Friday, March 6, 2015
The political regime in Haiti
People from Haiti, unlike other African nationals, take great pride in their independence that they actually compose songs in praise of their solidarity to their country. It is however interesting to note that the politics of Haiti have often been defined with conflict when strongmen have taken over the government. Only within the later part of the twentieth century, has normal political activity established.
Haiti has had a series of presidents who have been ousted from office for various reasons including corruption allegations, misappropriation of funds, food shortage among other social reasons.
Parliament seems to have a lot of power bestowed upon them in the Haitian government as in 2008 it voted to dismiss President Preval's Prime Minister following severe rioting over food prices. His selected replacement for the post was rejected by Parliament, throwing the country into a prolonged period without a government. This is a situation unlikely to be seen in other African or European Nations.

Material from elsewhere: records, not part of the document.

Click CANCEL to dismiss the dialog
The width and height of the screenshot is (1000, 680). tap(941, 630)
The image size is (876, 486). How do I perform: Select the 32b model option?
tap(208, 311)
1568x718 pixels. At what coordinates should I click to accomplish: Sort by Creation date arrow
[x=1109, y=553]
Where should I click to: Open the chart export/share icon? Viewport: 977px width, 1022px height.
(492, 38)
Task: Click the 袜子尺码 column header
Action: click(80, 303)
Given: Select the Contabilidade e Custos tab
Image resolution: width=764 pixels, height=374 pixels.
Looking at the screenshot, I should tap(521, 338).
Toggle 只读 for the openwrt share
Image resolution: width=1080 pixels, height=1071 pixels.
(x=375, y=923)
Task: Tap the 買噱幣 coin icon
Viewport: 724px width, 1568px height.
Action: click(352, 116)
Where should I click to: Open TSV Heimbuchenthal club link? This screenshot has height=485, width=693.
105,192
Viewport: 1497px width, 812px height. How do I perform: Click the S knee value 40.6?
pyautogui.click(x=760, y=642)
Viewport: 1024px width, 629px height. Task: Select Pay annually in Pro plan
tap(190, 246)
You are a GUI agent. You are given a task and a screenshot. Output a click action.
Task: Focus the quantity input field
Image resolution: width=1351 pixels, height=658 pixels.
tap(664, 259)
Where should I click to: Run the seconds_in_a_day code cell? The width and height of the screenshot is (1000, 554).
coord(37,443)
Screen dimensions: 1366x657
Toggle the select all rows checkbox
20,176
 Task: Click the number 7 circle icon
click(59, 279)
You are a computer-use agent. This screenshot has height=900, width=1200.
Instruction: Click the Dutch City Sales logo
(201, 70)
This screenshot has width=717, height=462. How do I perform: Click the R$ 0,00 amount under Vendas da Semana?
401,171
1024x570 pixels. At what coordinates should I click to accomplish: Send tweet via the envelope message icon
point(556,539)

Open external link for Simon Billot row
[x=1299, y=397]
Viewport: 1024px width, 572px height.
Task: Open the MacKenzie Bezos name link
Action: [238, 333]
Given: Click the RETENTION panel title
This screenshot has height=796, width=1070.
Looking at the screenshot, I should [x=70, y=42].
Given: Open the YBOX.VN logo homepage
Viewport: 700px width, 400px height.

Political corruption is a common problem in Haiti.The country has consistently ranked as one of the most corrupt nations according to the Corruption Perceptions Index, a measure of perceived political corruption. In 2006, Haiti was ranked as the most corrupt nation out of the 163 that were surveyed for the Index. In 2012, Haiti was #165 out of #176. The International Red Cross reported that Haiti was 155th out of 159 countries in a similar survey of corrupt countries. Here is a comparison of Kenya to Haiti: http://www.aneki.com/comparison.php?country_1=Kenya&country_2=Haiti
French has been the major language in Haitian politics since the colonial era. Scholars have since referred to Creole, the other language of Haiti as linguistically inferior. Creole grammar is said to be simplified and lacking sophistication compared to its European ancestors. This original demotion of the language created an subordinate sociopolitical, economic, and biological status for the country's majority that had been relocated by slavery.
Today, Creole is spoken by 90-95% of the country. The remaining are bilingual and speak both French and Creole. Per the 1987 Constitution, both Creole and French are official languages of Haiti. However, French is still the main language taught in schools and used in politics. With only 2-5% speaking the language of the politics, Creole speakers are politically disenfranchised. Haitian Creole and French are mutually unintelligible, so the vast majority of citizens cannot communicate with leaders in the language of their choice.
This disenfranchisement is furthered by the lack of a systematic educational system. Literacy programs failed in the 1980s, and French is still the language being used to instruct students. Haitian linguist, Yves Dejean, recalls warnings posted in the principal's office forbidding the use of Creole. In the 1970s, only one percent of the children who entered kindergarten stayed on track to obtain state certificate at the end of the sixth grade. Even after the literacy programs of the 1980s, 90% of the teachers ten years after the decree were still not able to encompass the Creole language into the education system. The language handicap makes education and furthermore, political enfranchisement almost impossible.